Quelques jours après les pluies diluviennes qui ont frappé le Rhône et l'Ardèche, l'heure est encore à la désolation. Mais aussi au décompte. Au sud de Lyon, à Givors, près d'un millier d'habitants et 400 habitations sont directement concernées, sans oublier les entreprises. Au total, plusieurs dizaines de millions d'euros pourraient être nécessaires pour financer les dommages, avance prudemment Raphaël Horrein, directeur de cabinet du maire.
Or, ce type d'épisode, d'une intensité qualifiée « d'inédite de mémoire d'habitant », risque de se reproduire.
Ce, en raison de l'artificialisation des sols, qui accélère « l'incapacité des réseaux à encaisser des événements extrêmes », remémore Anne Grosperrin, vice-présidente de la Métropole de Lyon en charge de la ressource en eau.

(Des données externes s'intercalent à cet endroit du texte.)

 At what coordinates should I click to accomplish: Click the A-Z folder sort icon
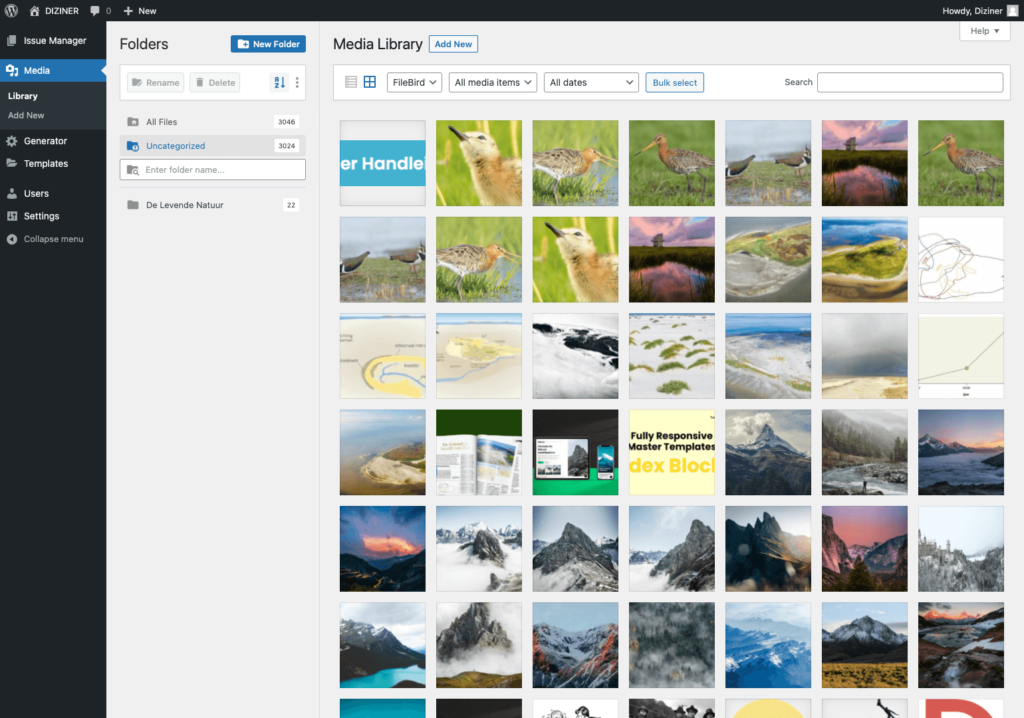pos(279,82)
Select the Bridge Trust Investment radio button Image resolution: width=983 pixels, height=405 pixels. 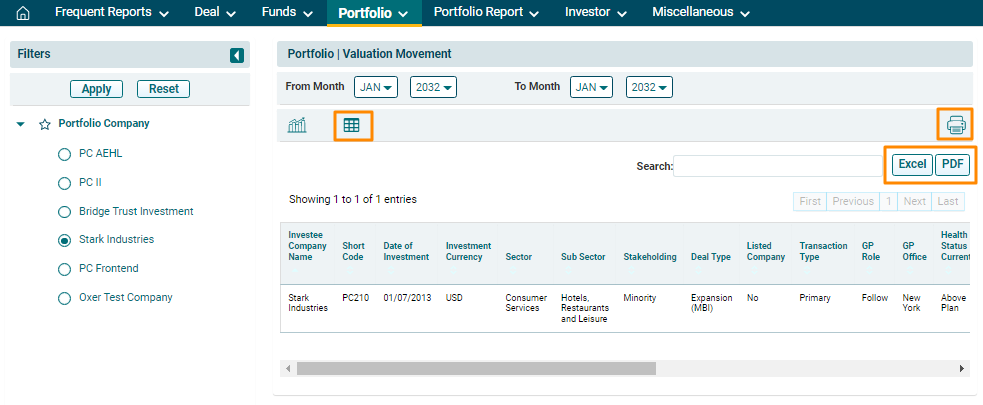pyautogui.click(x=65, y=212)
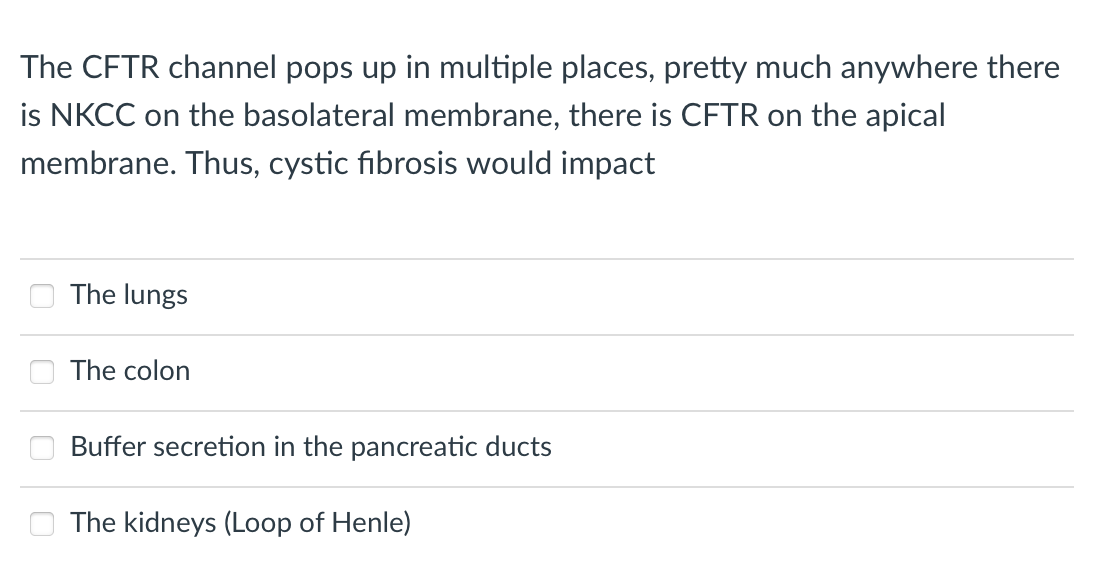This screenshot has height=584, width=1110.
Task: Check the box for The lungs
Action: [42, 296]
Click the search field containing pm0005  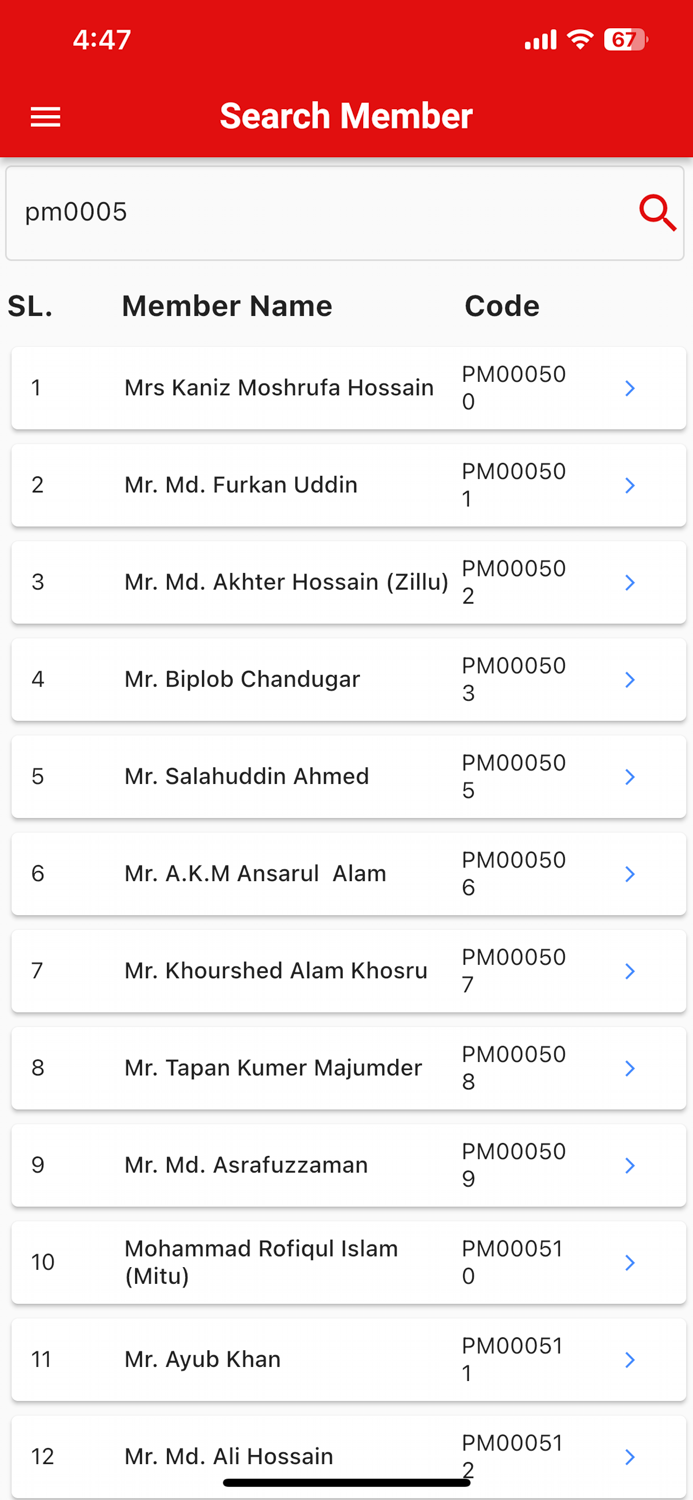point(320,212)
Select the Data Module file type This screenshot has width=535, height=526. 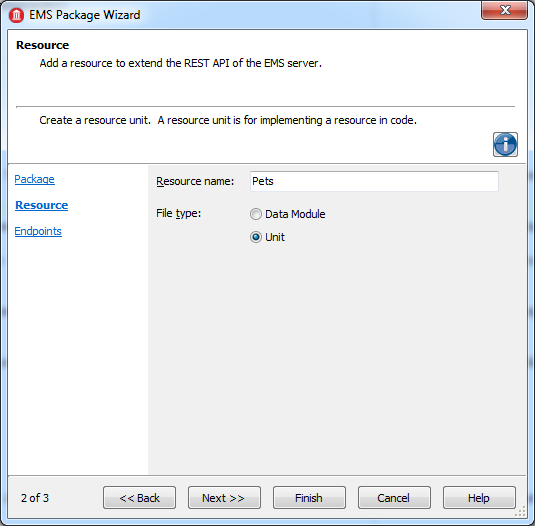[256, 214]
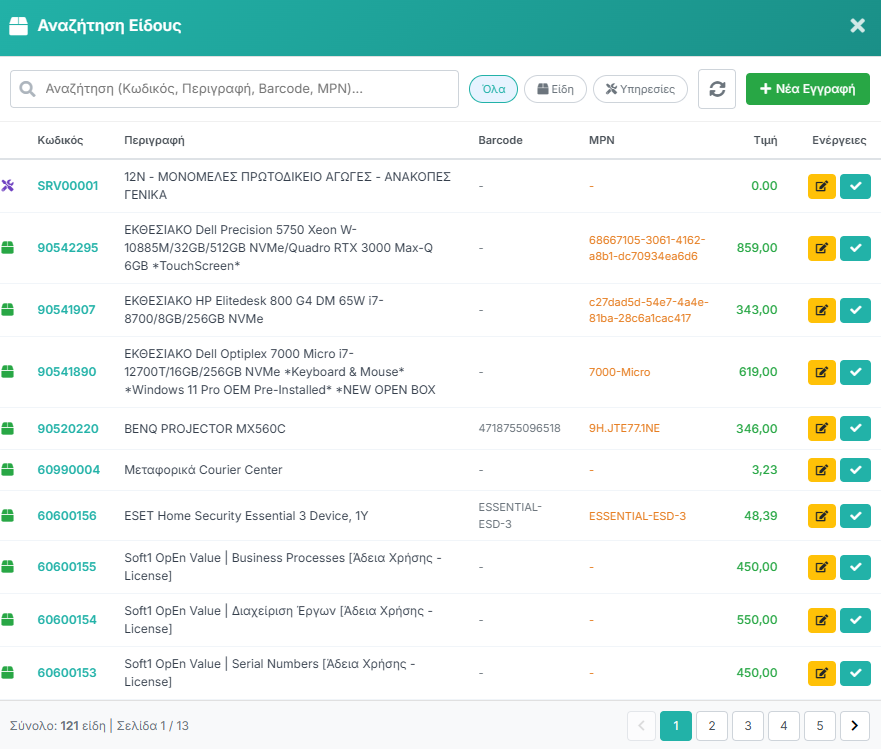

Afin de lutter contre ce phénomène, les équipes de la métropole ont voté, en 2022, une stratégie dite de la « ville perméable ». Un plan qui vise ainsi à reconquérir tous les espaces urbanisés, en désimperméabilisant pas moins de « 400 hectares à l'échelle du mandat et en déconnectant les eaux pluviales du réseau des eaux usées » pour pouvoir infiltrer l'eau là où elle tombe.